Pour Laurence Yared, « tout est mémoire » et tapisserie de poussière

Elle effectue un retour aux racines à travers un travail sur les ornements architecturaux et la poussière... Rencontre à Deir el-Qamar avec cette designer, scénographe et « graphiste d’intérieur » française d’origine libanaise, en résidence artistique au Chouf à l’invitation de l’Institut français du Liban.

Pour Laurence Yared, « tout est mémoire » et tapisserie de poussière

Laurence Yared, artiste en résidence invitée par l’Institut français de Deir el-Qamar. Photo Ammar Abed Rabbo

C’est une jeune créatrice qui aime « collaborer » avec le vent, la chaleur et le temps… Autant de facteurs qui altèrent, modifient, redessinent ou effacent les êtres, les choses, les situations, les ressentis et… la mémoire. Celle des lieux n’étant pas des moindres, elle a ainsi concocté dans le cadre inspirant de la cité des émirs un projet artistique baptisé « Résurgences » portant sur « la relation entre les gens et leur environnement familial, social, politique et économique à travers l’architecture, et plus particulièrement les ornements architecturaux qui les entourent », indique-t-elle. Un projet qui a pris la forme de 5 « tapisseries de poussière » qu’elle a installées samedi dernier sur différentes places de Deir el-Qamar avec l’aide d’une quinzaine d’étudiants de la faculté d’architecture de l’Université libanaise de la région. Puis, à partir de là, Laurence Yared laisse faire la nature et ses éléments.

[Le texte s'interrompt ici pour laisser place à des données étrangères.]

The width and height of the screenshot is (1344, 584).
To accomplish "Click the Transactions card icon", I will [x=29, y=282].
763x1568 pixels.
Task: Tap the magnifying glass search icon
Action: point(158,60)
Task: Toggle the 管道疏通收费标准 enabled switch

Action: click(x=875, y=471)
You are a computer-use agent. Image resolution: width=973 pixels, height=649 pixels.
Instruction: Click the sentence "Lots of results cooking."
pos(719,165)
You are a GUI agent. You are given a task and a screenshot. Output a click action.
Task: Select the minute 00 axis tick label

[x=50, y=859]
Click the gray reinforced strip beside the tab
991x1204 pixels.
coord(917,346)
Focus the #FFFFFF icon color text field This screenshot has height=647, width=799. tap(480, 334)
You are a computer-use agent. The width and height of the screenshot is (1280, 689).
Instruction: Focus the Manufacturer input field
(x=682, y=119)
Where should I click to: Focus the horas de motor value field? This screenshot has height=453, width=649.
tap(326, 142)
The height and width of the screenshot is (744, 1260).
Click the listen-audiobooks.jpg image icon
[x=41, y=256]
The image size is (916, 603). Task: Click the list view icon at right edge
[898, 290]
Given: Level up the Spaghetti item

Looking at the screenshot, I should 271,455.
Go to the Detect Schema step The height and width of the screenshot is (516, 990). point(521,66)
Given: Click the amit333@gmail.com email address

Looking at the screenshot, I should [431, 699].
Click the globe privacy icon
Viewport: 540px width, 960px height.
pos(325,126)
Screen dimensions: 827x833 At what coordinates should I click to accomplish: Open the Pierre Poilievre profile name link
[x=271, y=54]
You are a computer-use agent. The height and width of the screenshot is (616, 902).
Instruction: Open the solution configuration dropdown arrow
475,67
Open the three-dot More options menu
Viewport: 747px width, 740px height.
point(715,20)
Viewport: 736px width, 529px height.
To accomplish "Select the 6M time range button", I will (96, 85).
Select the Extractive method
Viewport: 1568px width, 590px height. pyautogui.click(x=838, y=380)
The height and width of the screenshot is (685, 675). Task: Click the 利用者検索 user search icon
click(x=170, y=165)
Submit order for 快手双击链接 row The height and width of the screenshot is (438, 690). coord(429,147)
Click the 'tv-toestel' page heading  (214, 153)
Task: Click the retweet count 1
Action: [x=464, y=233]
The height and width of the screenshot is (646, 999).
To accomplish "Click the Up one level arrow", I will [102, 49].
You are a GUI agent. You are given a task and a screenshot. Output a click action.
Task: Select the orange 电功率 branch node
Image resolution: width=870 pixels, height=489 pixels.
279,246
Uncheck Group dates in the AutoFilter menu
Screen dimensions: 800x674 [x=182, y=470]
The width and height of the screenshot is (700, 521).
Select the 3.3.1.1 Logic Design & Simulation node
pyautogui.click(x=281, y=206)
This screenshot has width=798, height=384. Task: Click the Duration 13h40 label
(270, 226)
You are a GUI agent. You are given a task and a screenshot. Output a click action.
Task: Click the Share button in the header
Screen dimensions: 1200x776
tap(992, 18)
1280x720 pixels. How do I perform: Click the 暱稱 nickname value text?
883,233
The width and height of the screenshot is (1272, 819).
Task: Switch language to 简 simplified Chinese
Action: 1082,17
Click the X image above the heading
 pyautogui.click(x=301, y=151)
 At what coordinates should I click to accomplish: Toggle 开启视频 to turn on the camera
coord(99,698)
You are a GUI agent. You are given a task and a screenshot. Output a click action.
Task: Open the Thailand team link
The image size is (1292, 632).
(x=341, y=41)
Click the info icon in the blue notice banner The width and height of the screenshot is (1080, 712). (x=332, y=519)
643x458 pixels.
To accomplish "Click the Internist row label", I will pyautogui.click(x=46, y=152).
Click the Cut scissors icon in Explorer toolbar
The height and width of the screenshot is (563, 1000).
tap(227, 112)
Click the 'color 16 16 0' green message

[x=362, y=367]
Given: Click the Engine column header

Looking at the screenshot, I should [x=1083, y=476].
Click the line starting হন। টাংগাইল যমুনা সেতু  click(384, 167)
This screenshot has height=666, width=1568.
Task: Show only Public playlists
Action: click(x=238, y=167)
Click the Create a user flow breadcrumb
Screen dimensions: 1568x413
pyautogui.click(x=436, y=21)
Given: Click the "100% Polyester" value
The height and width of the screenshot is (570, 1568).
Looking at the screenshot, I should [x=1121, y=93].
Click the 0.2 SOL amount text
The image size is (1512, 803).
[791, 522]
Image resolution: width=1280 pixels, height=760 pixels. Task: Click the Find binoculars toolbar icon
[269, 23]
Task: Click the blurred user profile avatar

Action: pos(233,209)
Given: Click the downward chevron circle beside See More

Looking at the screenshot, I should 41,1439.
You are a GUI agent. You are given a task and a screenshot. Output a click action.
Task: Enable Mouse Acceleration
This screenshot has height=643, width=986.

« Ma partition est posée, maintenant elle va être interprétée par les spectateurs et le vent », déclare à L’Orient-Le Jour cette designer et scénographe française d’origine libanaise, en résidence artistique au Liban depuis le 22 avril, à l’initiative de l’Institut français du Liban au Chouf.

Design graphique vivant

Diplômée de l’École supérieure des arts appliqués Duperré à Paris, cette graphiste de formation affirme s’être « orientée progressivement vers une approche du graphisme plus spatiale et de l’ordre de l’installation », jusqu’à se retrouver aujourd’hui « un pied dans le design, l’autre dans l’univers de l’art ». Celle qui alterne depuis maintenant dix ans une casquette de scénographe d’expositions muséales, avec une autre de «graphiste d’intérieur », travaille beaucoup, précise-t-elle, « sur des parois, des cloisons, des murs et des sols ». Outre ses collaborations avec de grands musées en France (dont le Centre Pompidou, le musée des Arts et Métiers, la Conciergerie, la Biennale de design de Saint-Étienne ou encore L’Espace Pierre Cardin), elle a signé plusieurs performances de « design graphique vivant » basé sur des matériaux singuliers qui réagissent à l’environnement et collaborent avec la nature. À l’instar d’un « carrelage formé de 5 600 poches d’eau, d’une cloison de glaçons colorés ou de tapisseries de poussière réalisées au pochoir », indique-t-elle.C’est justement à partir de cette « poussière de presque rien » récupérée dans Deir el-Qamar et les villages des environs qu’elle a composé les cinq pièces de « Résurgences », son projet de résidence, reproduisant différents motifs de frises et de carrelages anciens libanais. Cinq tapisseries réalisées donc avec de la poussière exclusivement, mais de la poussière provenant de différentes substances : du sable des champs agricoles, des gravats de chantiers de construction ou des débris des ateliers d’artisans, qu’elle a travaillés au pochoir au cours d’une journée de performances.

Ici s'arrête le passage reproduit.